------ DATA TO EXAMINE

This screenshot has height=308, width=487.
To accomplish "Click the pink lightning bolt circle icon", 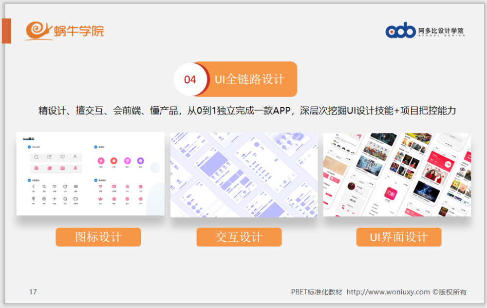I will (x=101, y=160).
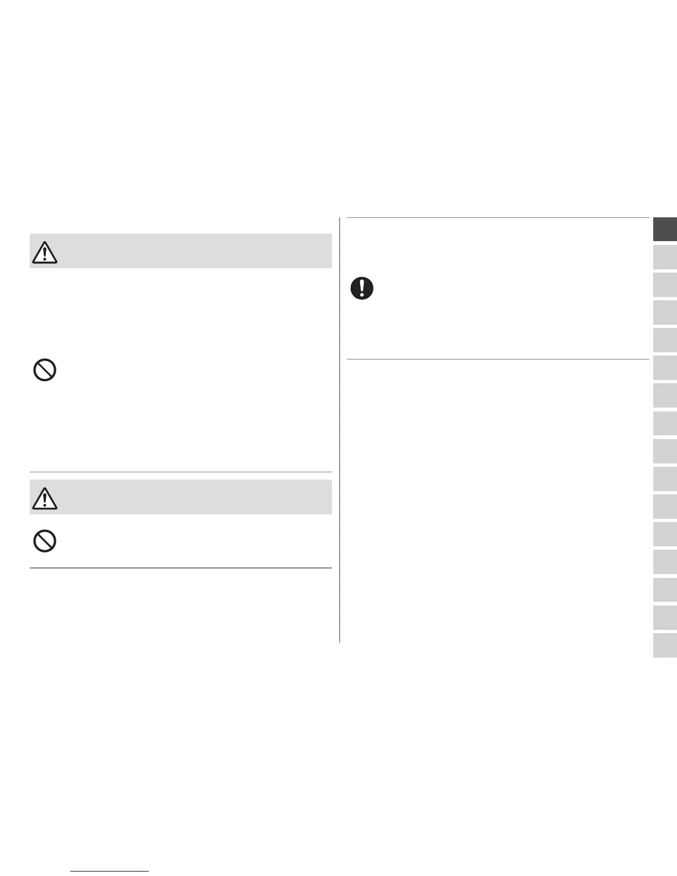The width and height of the screenshot is (677, 876).
Task: Click the prohibition icon under the first warning banner
Action: [x=45, y=370]
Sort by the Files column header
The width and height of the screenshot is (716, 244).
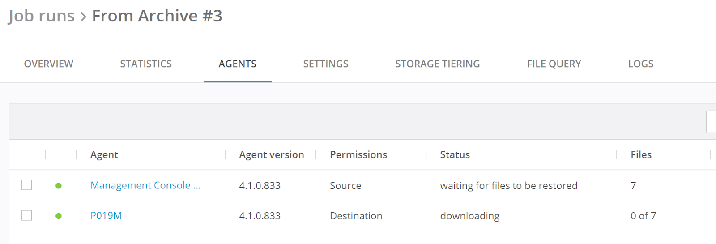(x=641, y=155)
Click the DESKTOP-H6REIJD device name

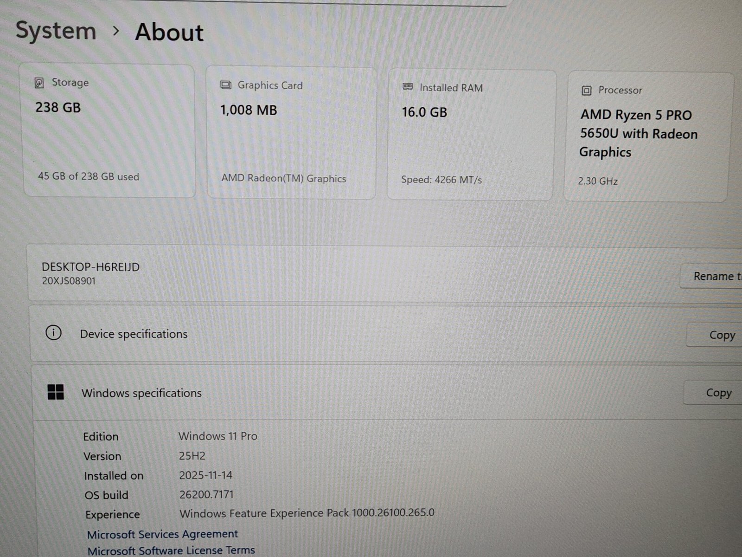[x=90, y=267]
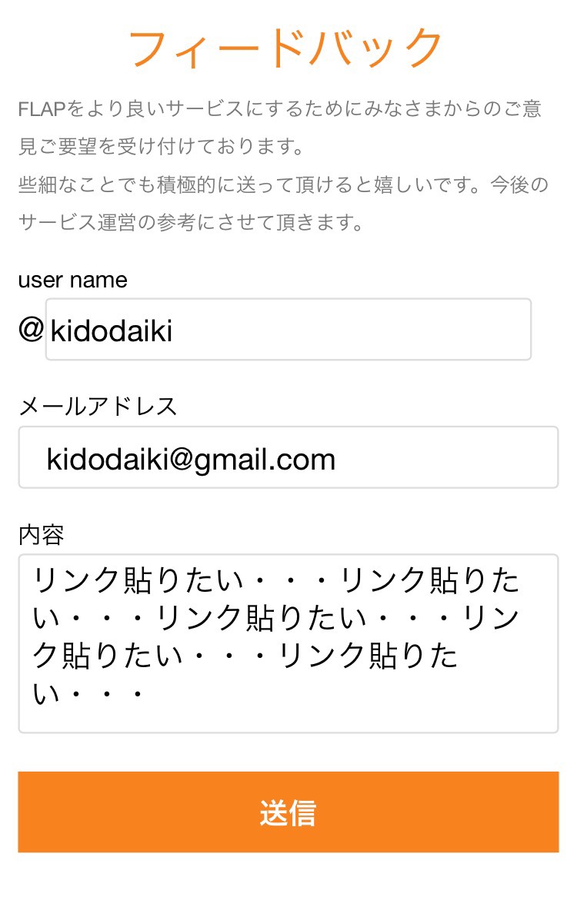The height and width of the screenshot is (910, 577).
Task: Click the first line of the content text
Action: pos(277,582)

------------

## WHAT IS NEEDED
Your task is to restate word for word the lines from the line holding "Sort by the Files column header" through the final line of the listing, both included, but none of the pictures.

## SOLUTION FOR THIS TASK
Sort by the Files column header
The width and height of the screenshot is (716, 244).
(x=641, y=155)
Click the DESKTOP-H6REIJD device name

[x=90, y=267]
The height and width of the screenshot is (910, 577).
Task: Click the first line of the content text
Action: pos(277,582)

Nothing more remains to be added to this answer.